Let us know what you think of this article, and please feel free to submit pieces that will help our membership become aware of online innovations and breakthroughs in teaching and learning worldwide. Please contact me at aranag@earthlink.net; I will be happy to send you author guidelines and to exchange ideas and links for future articles. Our goal is to have regular contributing authors who will write pieces that highlight exciting online educational projects—projects that further lifelong learning and the empowerment of individuals and communities in every region of the world. We also welcome you to send us links to sites and people who are making a difference in education. In June we will have an article about the African Information Technology Conference. Thanks, and have a great month!

Arana Greenberg
e-OTI Education Editor

Guidelines for Computer-Based Testing
By James B. Olsen

This article introduces the recent Guidelines for Computer-Based Testing, published by the Association of Test Publishers (ATP). The guidelines were released at a professional testing conference held on February 17, 2000, at Carmel Valley Ranch in Carmel, California. The conference was dedicated to the life and memory of Frederic Mather Lord (1912–2000), who contributed significantly to the theory and applications of educational measurement, item response theory, and computer-based and computerized adaptive testing.
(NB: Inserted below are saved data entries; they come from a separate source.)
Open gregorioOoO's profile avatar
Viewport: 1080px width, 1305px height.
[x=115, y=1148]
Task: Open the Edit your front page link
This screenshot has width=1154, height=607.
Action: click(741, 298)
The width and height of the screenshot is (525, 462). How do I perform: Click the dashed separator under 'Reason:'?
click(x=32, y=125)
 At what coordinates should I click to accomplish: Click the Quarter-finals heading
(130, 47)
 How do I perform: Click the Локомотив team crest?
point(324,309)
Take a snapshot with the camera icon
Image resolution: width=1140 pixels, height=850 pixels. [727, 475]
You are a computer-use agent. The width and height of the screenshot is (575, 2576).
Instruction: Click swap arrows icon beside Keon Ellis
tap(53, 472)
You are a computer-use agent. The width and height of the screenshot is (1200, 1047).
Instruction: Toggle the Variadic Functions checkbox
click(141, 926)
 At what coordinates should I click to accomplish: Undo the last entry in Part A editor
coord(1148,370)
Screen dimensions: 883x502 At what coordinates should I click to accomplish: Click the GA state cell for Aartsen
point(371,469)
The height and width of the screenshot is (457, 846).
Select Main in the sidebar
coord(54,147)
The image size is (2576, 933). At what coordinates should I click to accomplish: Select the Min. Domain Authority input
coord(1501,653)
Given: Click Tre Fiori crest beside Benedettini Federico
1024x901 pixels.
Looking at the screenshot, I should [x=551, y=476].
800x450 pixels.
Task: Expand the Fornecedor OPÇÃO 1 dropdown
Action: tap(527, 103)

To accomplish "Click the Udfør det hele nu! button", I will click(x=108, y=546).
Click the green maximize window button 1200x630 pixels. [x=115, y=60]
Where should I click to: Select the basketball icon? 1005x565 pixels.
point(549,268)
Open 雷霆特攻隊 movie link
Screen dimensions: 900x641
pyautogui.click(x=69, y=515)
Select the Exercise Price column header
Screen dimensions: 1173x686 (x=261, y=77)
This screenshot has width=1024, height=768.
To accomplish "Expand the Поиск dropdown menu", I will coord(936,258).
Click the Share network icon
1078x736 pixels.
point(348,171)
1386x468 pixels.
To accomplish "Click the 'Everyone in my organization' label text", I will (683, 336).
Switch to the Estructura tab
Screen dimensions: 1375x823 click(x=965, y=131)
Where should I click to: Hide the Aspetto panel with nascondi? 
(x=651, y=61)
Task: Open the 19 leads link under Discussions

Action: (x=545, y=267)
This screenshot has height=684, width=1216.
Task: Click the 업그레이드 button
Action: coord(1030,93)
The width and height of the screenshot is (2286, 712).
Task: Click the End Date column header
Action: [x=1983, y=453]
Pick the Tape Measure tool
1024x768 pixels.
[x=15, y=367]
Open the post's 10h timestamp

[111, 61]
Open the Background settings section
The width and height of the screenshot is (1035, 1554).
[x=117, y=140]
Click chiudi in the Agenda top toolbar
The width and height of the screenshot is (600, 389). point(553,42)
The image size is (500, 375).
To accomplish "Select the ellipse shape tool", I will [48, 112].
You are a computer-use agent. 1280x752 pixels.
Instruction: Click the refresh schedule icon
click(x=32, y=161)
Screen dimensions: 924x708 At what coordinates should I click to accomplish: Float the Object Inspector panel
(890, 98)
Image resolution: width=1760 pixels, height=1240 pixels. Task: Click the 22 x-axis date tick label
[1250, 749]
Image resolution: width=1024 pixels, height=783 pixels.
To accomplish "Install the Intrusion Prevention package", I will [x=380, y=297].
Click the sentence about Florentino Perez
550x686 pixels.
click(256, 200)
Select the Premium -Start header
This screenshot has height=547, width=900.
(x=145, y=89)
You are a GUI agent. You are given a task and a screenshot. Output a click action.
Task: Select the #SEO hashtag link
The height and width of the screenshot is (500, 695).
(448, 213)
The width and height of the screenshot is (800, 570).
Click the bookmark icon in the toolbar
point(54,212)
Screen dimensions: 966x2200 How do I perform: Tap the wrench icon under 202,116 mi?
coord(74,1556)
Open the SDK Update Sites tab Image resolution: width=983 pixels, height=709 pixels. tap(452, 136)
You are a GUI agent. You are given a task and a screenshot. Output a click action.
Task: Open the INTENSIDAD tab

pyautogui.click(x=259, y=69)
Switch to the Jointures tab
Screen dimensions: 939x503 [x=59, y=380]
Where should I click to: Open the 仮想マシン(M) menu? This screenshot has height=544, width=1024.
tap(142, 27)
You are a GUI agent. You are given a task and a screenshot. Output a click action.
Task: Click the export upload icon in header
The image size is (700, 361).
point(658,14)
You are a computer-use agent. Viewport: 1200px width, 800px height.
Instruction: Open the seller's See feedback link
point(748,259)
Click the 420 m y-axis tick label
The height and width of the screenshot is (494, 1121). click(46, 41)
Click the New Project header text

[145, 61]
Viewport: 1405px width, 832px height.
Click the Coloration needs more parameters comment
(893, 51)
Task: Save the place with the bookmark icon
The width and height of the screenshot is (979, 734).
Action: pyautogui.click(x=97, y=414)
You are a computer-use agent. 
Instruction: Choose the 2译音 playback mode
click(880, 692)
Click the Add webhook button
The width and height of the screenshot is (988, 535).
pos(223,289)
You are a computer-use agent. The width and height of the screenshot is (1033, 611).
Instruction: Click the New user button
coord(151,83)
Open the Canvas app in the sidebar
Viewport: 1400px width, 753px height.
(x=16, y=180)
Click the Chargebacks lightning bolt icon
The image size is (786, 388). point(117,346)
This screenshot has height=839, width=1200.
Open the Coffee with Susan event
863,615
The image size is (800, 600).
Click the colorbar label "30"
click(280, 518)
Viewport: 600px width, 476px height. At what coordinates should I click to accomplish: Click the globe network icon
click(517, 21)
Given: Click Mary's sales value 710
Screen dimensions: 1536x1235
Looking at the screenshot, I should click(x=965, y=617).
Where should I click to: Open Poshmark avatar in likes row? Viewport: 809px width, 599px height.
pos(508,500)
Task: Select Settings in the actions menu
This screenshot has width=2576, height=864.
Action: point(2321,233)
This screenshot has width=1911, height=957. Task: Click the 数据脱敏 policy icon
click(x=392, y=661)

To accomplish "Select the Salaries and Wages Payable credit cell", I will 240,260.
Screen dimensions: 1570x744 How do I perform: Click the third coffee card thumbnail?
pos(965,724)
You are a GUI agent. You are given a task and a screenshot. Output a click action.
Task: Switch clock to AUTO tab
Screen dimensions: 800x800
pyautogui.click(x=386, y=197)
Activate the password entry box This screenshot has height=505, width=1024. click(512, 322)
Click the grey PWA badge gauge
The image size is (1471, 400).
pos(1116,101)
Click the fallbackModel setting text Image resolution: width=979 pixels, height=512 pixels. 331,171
Computers are now standard and pervasive tools that significantly affect our daily lives. In testing and assessment applications, they have changed the ways in which tests and assessments are developed and administered. Computer-based tests are defined as tests or assessments that are administered by computer in either stand-alone or networked configuration or by other technology devices linked to the Internet or the World Wide Web. In the face of the rapid growth of computer-based testing, the ATP sponsored the development of formal, written guidelines to help ensure high measurement quality of computer- and Internet-based tests and to provide direction for the principles and procedures used for developing and administering those tests. Guidelines for Computer-Based Testing is intended to supplement, extend, and elaborate on the recently published Standards for Educational and Psychological Testing (Joint Standards) as they apply to computer-based and Internet-based testing and assessment.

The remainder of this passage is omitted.